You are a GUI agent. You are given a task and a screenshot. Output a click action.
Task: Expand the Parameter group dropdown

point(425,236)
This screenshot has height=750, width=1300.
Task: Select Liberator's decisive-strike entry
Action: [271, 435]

--

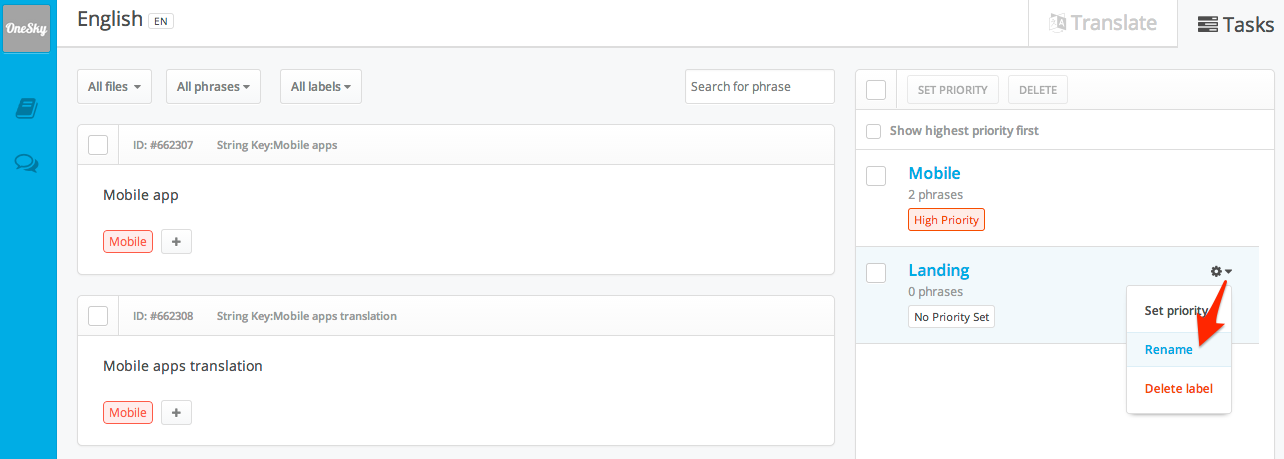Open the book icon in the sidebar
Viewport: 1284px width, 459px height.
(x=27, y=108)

==

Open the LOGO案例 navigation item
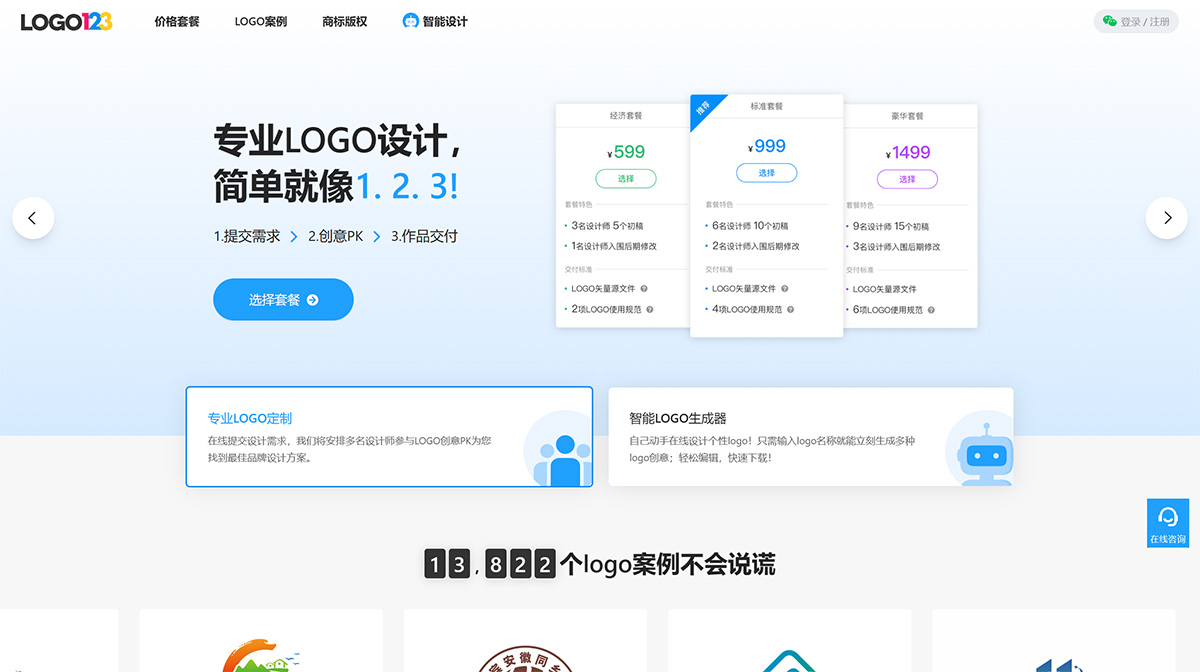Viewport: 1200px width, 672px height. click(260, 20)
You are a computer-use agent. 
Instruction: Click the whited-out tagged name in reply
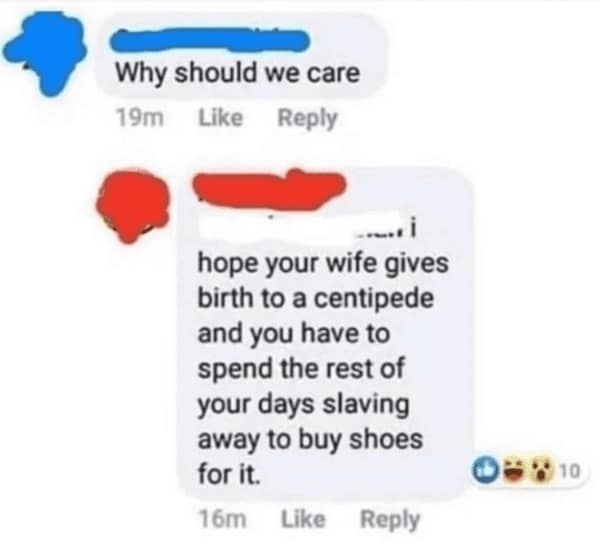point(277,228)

• [WHAT NEEDS TO BE DONE] The total alone is wanted: how many lines in the listing above contain "agent".

• [THE ANSWER] 2